[Stored data]

━━━━━━━━━━━━━━━━━━━━

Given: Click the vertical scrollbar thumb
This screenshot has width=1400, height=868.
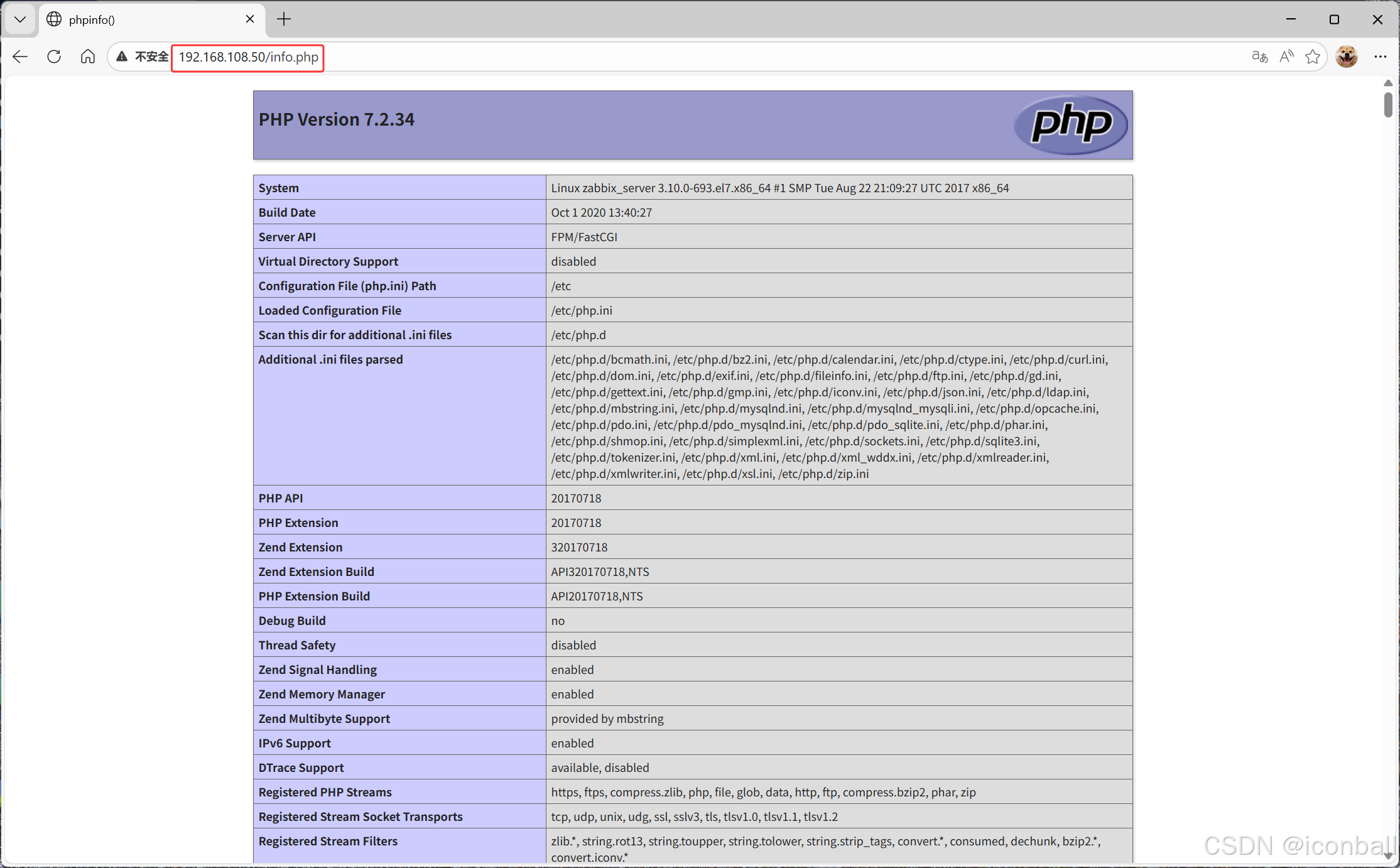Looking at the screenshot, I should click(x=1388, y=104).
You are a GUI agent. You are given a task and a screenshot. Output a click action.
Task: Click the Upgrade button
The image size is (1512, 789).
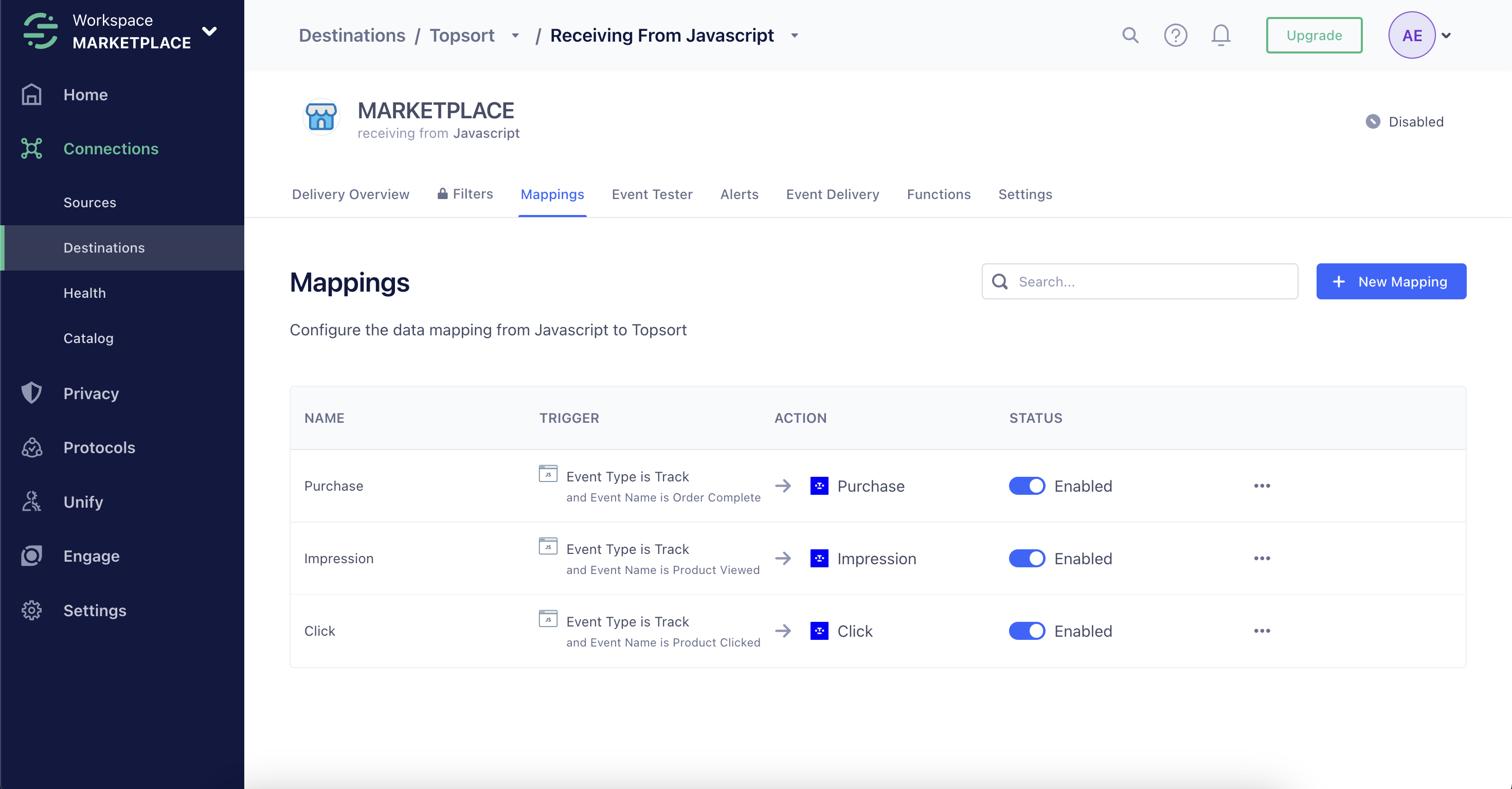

━━━━━━━━━━━━━━━━━━━━

Your assignment –
Please keep every line of the data the same when you reproduce it, and keep every picture out.

Result of this exercise –
Given: Click the vertical scrollbar thumb
This screenshot has width=1400, height=868.
Looking at the screenshot, I should click(x=1388, y=104).
You are a GUI agent. You are given a task and a screenshot. Output a click action.
Task: Click the Upgrade button
The image size is (1512, 789).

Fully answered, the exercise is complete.